Twenty-eight months ago Adrienne had a hysterectomy. We saw three Mother’s and Father’s Days since the decision. Each one is easier than the previous. The first one Adrienne wrote
There is no I-had-my-uterus-and-ovaries-taken-at-32-so-I-will-never-have-children-of-my-own day. If someone makes one, I hope it’s in August. I don’t have anything else to celebrate in August.
Today, August 11th, we observe that day. The name isn’t catchy, the sentiment too raw, and it risks emphasizing our infertility. One friend suggested Bragging Day and sometimes we call it Phantom Uterus Day, but I’m not sure either gets the point across. Adie & I had some decisions, truly life-altering, world-shaking realities, forced on us but we want to make something positive out of our situation.
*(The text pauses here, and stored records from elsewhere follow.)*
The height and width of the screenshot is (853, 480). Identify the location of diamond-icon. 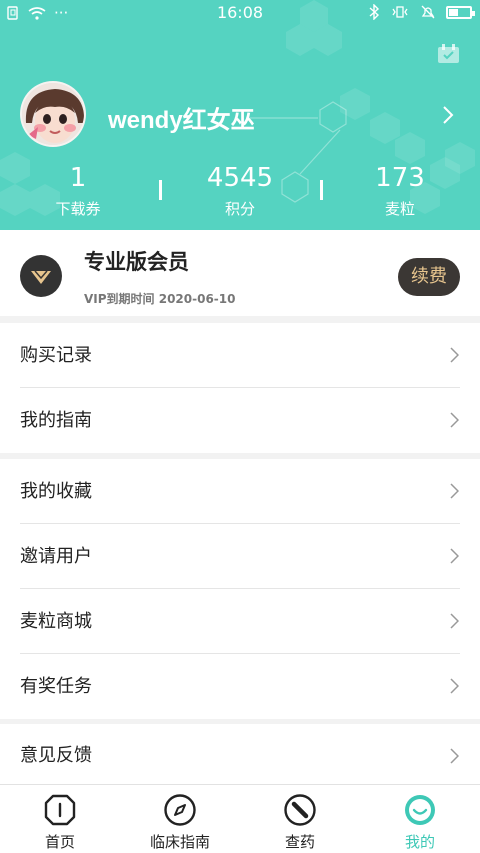
(41, 277).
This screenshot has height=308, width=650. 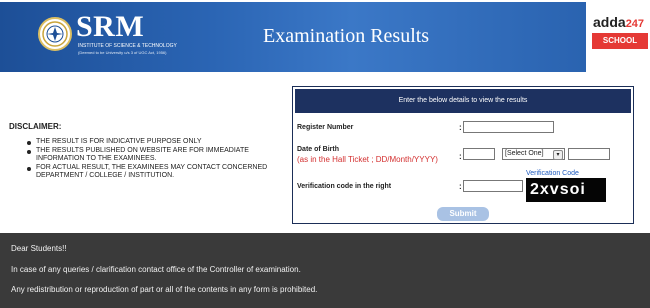 What do you see at coordinates (36, 126) in the screenshot?
I see `disclaimer-title: DISCLAIMER:` at bounding box center [36, 126].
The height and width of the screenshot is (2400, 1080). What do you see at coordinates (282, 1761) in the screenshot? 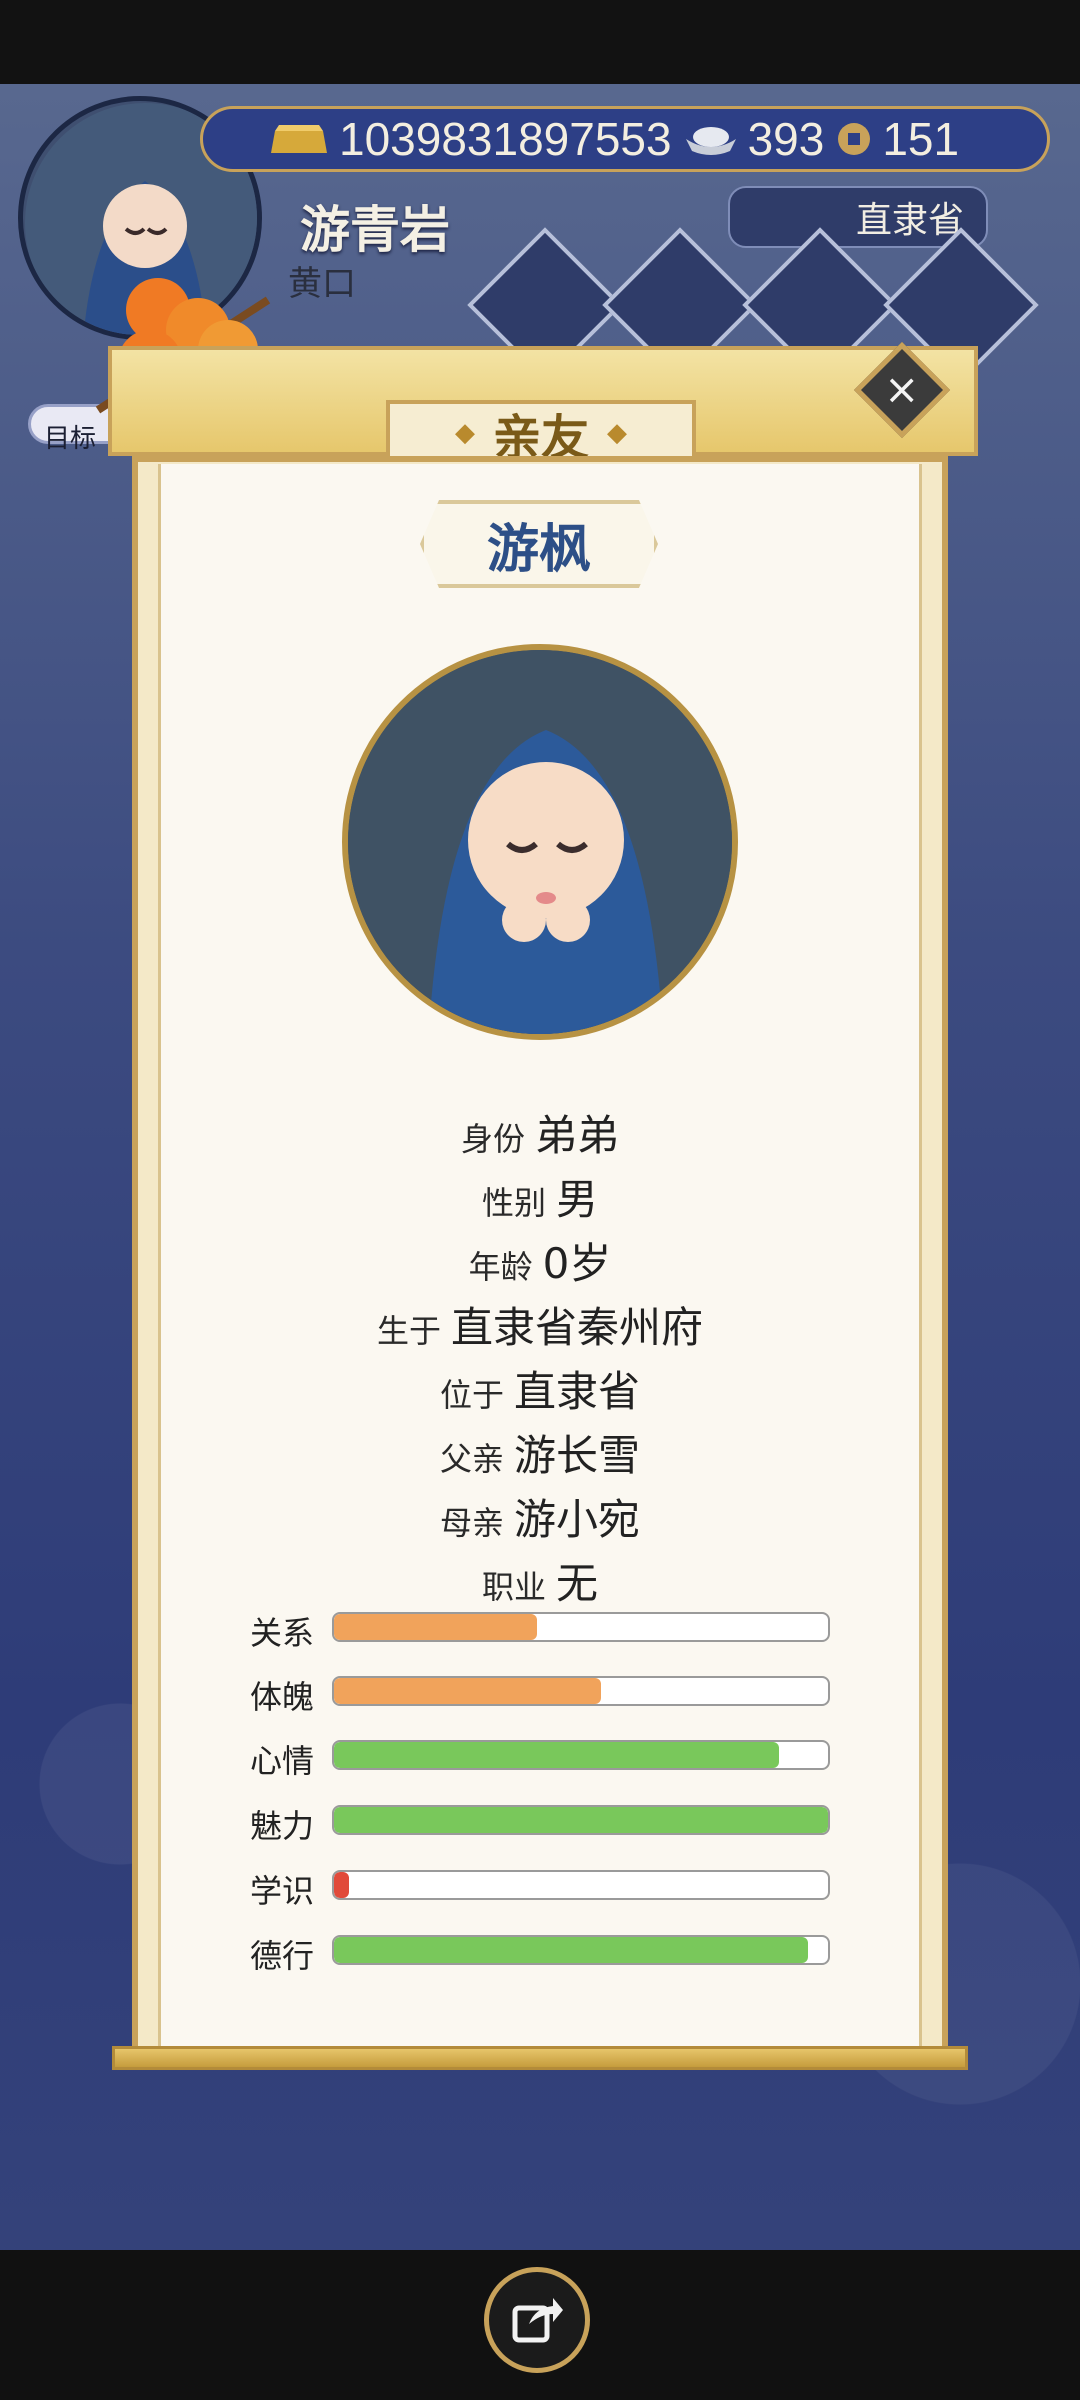
I see `stat-label: 心情` at bounding box center [282, 1761].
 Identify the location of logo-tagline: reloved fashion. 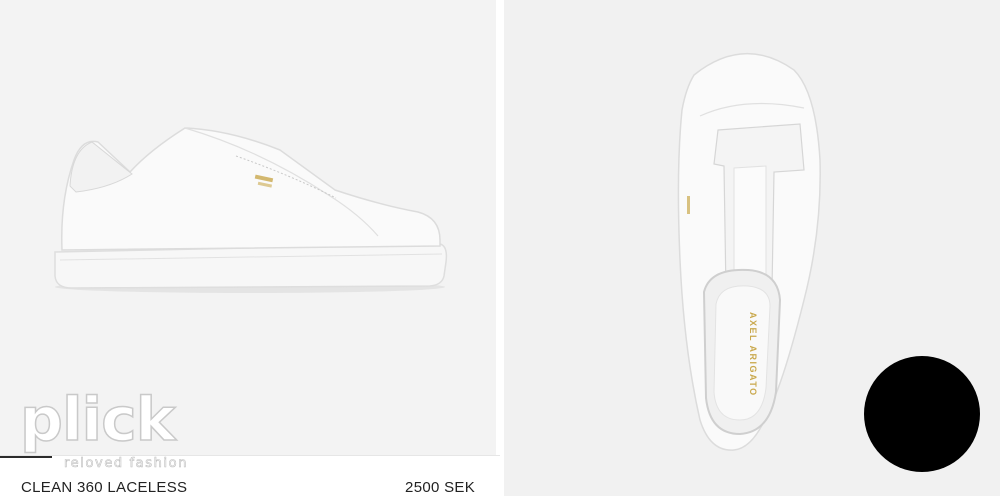
(126, 464).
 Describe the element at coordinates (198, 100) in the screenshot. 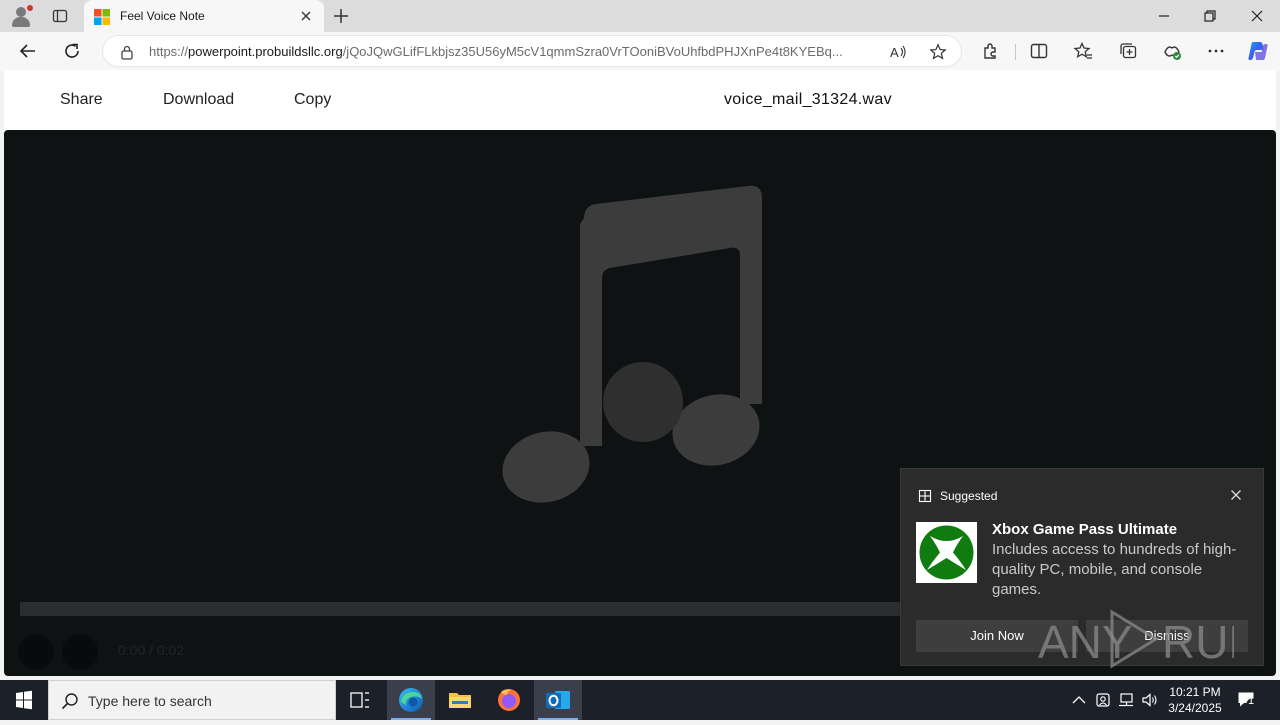

I see `download-link: Download` at that location.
Let’s try to give today a good name. Please think about someone that cannot or will not have kids and drop them a note to:
Celebrate the life and happiness they have
We let go of a lifetime of desires and expectations while simultaneously redefining and reorienting ourselves. This process is not over, but our goal on this day is to be happy with all we have.
Birthing and raising children is often quoted as the biggest accomplishment a person can make. We do not believe it. Your affirmation drives us on to other altruistic endeavors.
Show that they are whole people
Any -ectomy takes something away from a person. We felt “broken” and may not get over that.
Today is not about trying or failing to be a parent. We need neither sympathy nor reminders of our “enviable freedom” and that parenthood is “not all joy“. At the same time the day’s purpose is not to belittle family. Reinforce the good things that all of us do.